Why reproducible builds?
From reproducible-builds.org:
Why does it matter?
Whilst anyone may inspect the source code of free and open source software for malicious flaws, most software is distributed pre-compiled with no method to confirm whether they correspond.
This incentivises attacks on developers who release software, not only via traditional exploitation, but also in the forms of political influence, blackmail or even threats of violence.
This is particularly a concern for developers collaborating on privacy or security software: attacking these typically result in compromising particularly politically-sensitive targets such as dissidents, journalists and whistleblowers, as well as anyone wishing to communicate securely under a repressive regime.

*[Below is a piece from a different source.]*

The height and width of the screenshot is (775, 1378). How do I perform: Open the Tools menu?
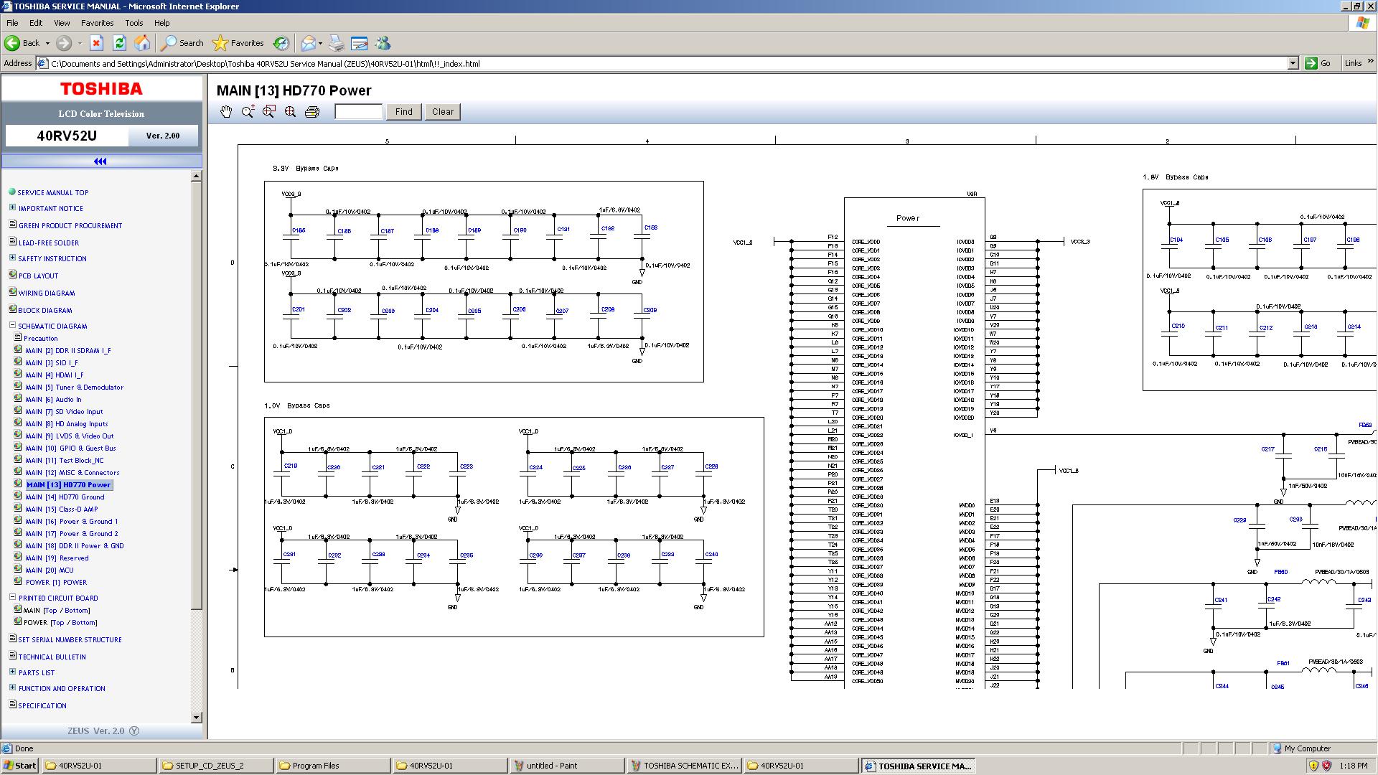click(133, 23)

Whilst individual developers are a natural target, it additionally encourages attacks on build infrastructure as a successful attack would provide access to a large number of downstream computer systems. By modifying the generated binaries here instead of modifying the upstream source code, illicit changes are essentially invisible to its original authors and users alike.
How?
Cartesi Machine, an emulator that acts in a reproducible manner, is the perfect setting for reproducible builds as no non-deterministic behavior interferes with a build process.

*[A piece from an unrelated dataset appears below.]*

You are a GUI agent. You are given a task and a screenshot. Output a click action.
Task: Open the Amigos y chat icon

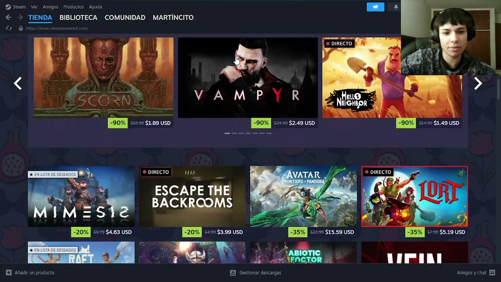492,273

In short: We can already today build a Docker container in a deterministic manner inside a Cartesi Machine
In addition, we can do byte byte-by-byte reproducible Ubuntu 22.04 machine base images w/ Docker inside
Downsides:
-
All Docker build context needs to be inside the Cartesi Machine, no network used and this includes Docker layers/images the Dockerfile uses
-
With Lambada’s IPFS dehashing device, we can at least get content-addressed data within a Cartesi Machine in a easy wget’able manner
-
A lot of Dockerfiles include fetching source files off internet and that may require changes to be fetching these with IPFS CIDs (manual work)
-
Compilation will be single threaded and not as fast as normal build farms. Cross-compilation/user-mode emulation of binaries doing build may be slow. But if we publish these w/ Dave you don’t necessarily need to reproduce it locally yourself all the time.
-
SHA256 hashing seems a bit slow in Docker in Cartesi Machine
Future work:
-
We might want to consider adding for example a Nitro Enclaves HTTP proxy that acts in a deterministic manner, that we can use as part of builds and fetch through IPFS
-
Making reproducible builds more ‘practical’ for end users
-
Other CPU binary emulation using host-guest communication in a deterministic manner (instead of qemu-binfmt and user mode emulation)
Where should it be used?
All Docker containers or kernel or ROM or machine images or binary distributions that deliver security-critical software to end users or nodes or developers should be done in a reproducible manner such that anyone (including EVM w/ Dave can reproduce the build process) can be sure they’re built from same source code and dependencies. The same goes for any smart contracts, etc.
Being able to make reproducible builds matter not just for web3 but for wider software industry, of open source software. Imagine decentralised git (non-GitHub) repositories controlled by DAOs producing binary software builds.